The next day, Paulson called McConnell twice. Senate Democrats pledged to force votes the following week over whether to expand the package, setting the stage for what the White House, Paulson and McConnell had been hoping to avoid: a showdown that could scuttle the deal.

“The stimulus train is grinding to a halt here in the U.S. Senate,” McConnell told reporters on Jan. 31.

That day, McConnell would later report making four trades, each worth between $15,000 and $50,000 in his portfolio, rearranging four mutual funds. He reported selling shares in a one international fund, buying shares in another and reconfiguring his investments in two domestic funds. He hadn’t made a trade since Nov. 20, 2007, and he would not make another until April 14, 2008.

That year, McConnell had 44 other calls and three meetings with Paulson. McConnell made 11 other transactions during the year, including two that exceeded $15,000.

McConnell declined requests for an interview. His spokesman, Michael Brumas, said the senator does not own specific stocks, to avoid the appearance of a conflict, and he does not make his own trades to his funds, relying instead on the advice of an investment adviser.

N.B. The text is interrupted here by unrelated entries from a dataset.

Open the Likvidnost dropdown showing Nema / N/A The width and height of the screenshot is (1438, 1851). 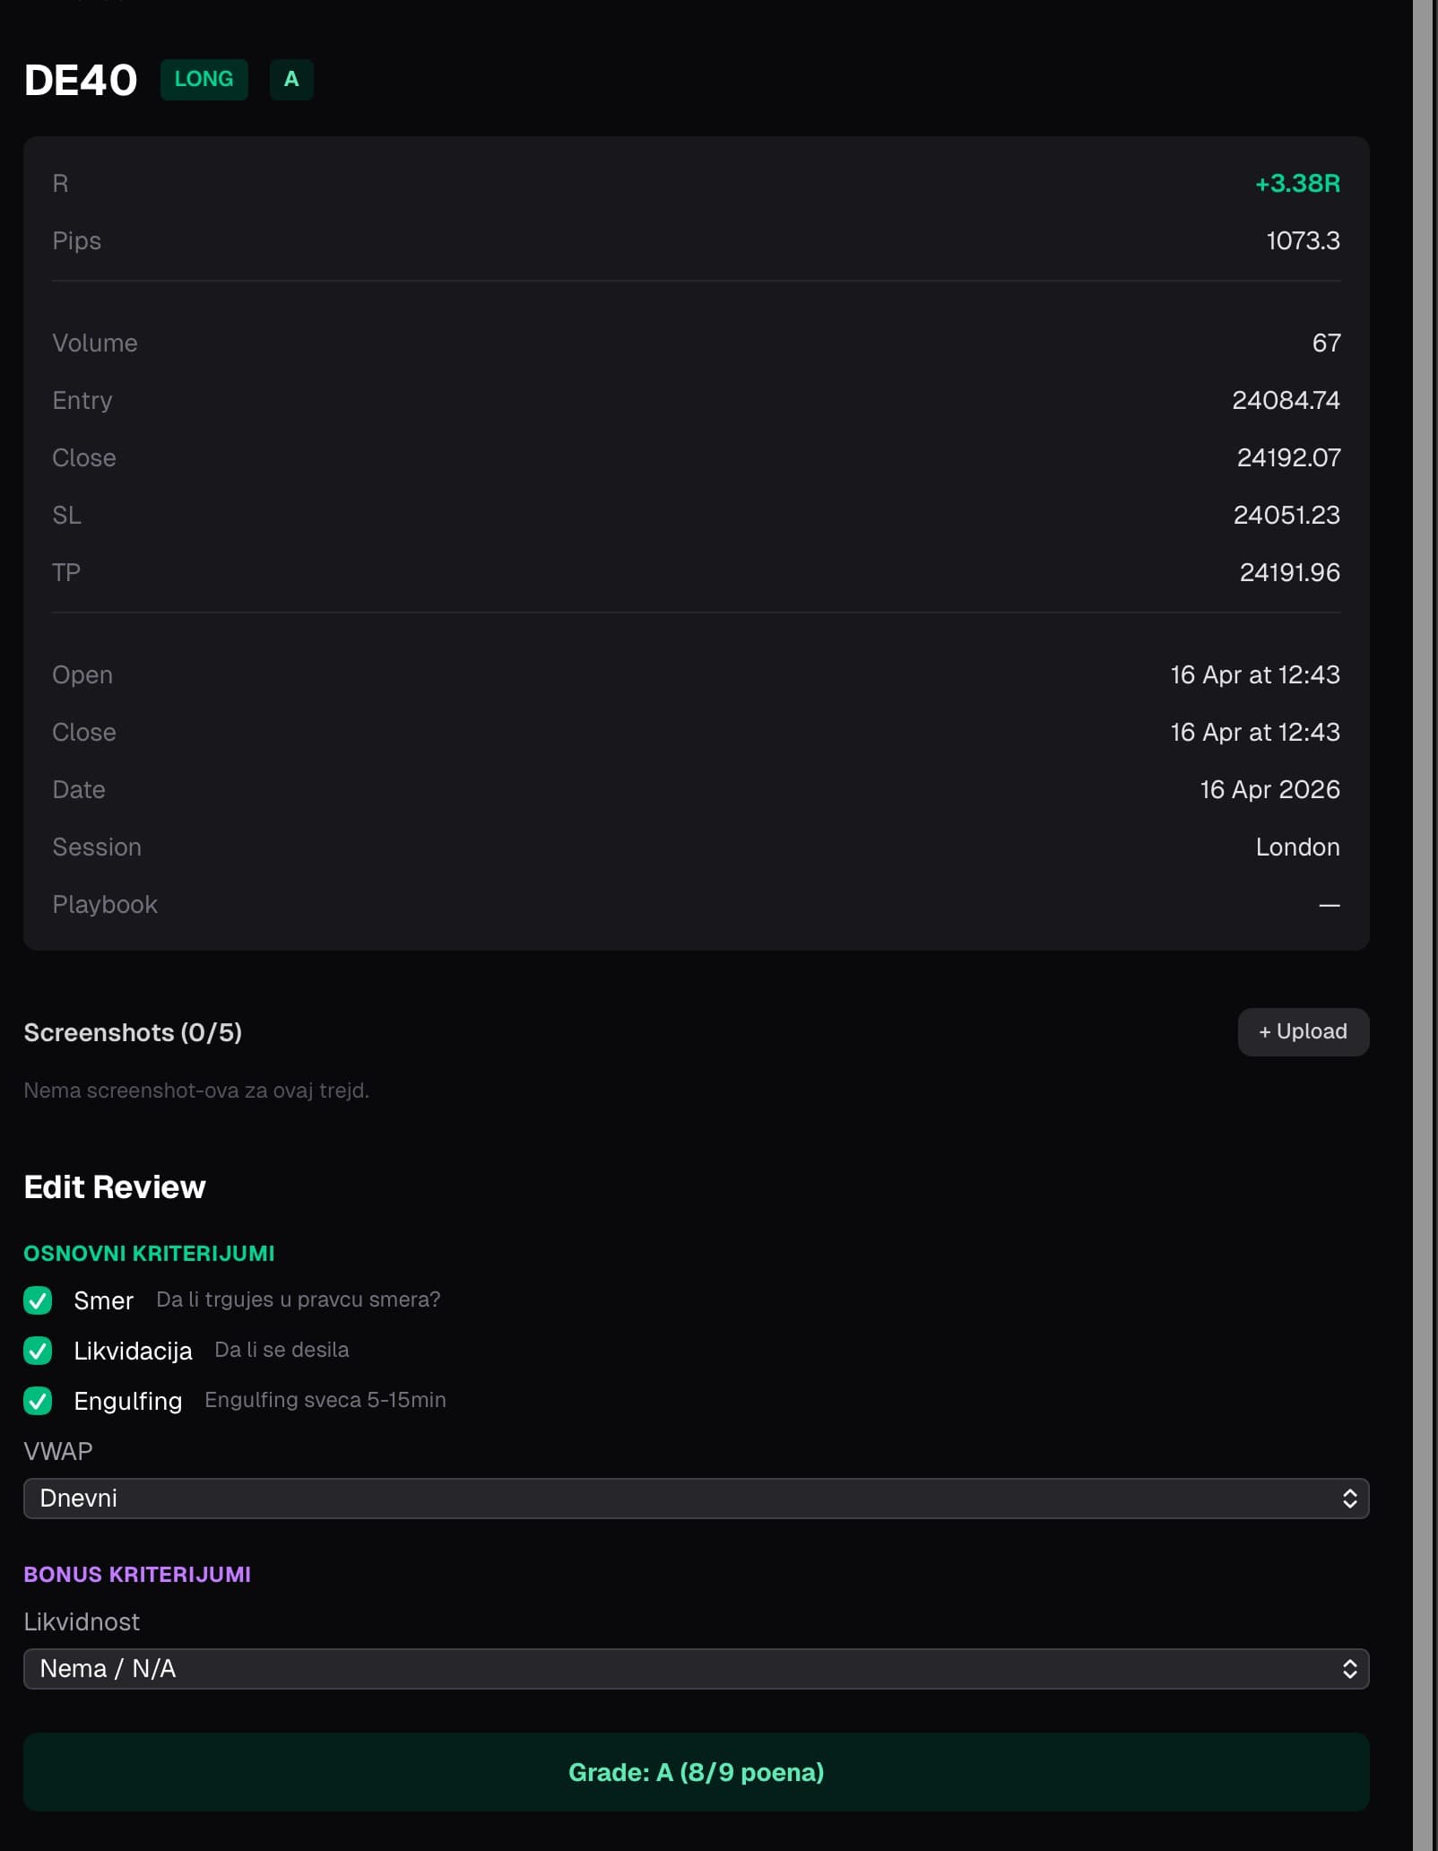coord(696,1668)
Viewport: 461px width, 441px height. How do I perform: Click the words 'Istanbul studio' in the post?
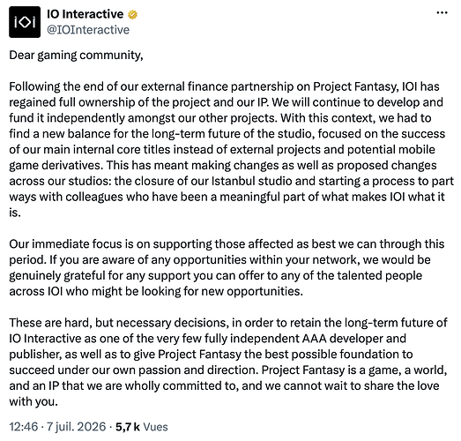pos(252,181)
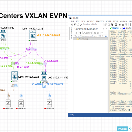
Task: Click the Find binoculars icon
Action: (112, 25)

The adviser, who works for Merrill Lynch in Louisville, Barry Barlow, said he conducts periodic readjustments of McConnell’s portfolio. The moves he made at the end of that January were suggested by Merrill Lynch, not the senator. Barlow said he couldn’t recall whether he spoke to McConnell before the readjustment, but he said the senator frequently tells him to stay away from purchasing individual stocks, to avoid the appearance of a conflict.

“He invests in broad-based mutual funds with hundreds of securities,” said Barlow, who was given permission to speak about the trades by McConnell.

McConnell’s attorney, Russell Coleman, said the trades were authorized by a staff member who worked for the senator. She relayed Barlow’s request to McConnell, who then gave Barlow permission to make the trades, Coleman said.

“They never spoke directly to the senator,” he said. “It’s an important distinction.”

Bailing on bonds

During the spring and summer of 2008, another sector of the economy began to wobble: the market for municipal bonds, which local and state governments sell to raise capital. Normally considered to be one of the safest investments on Wall Street, the muni market was falling victim to the economic crisis.

As chairman of the House Financial Services Committee, Rep. Barney Frank (D-Mass.) had the power to hold congressional hearings and introduce legislation aimed at calming and reforming the bond market. In March, he held a congressional hearing titled “Municipal Bond Turmoil: Impact on Cities, Towns and States.” In June, when the bond market was still in turmoil, Frank introduced two overhaul bills. Bond experts said the market was running scared.

“Investors were leaving en masse. Their fear was everything was coming apart at the seams, and this was next,” Marilyn Cohen, co-author of “Surviving the Bond Bear Market: Bondland’s Nuclear Winter,” told The Post.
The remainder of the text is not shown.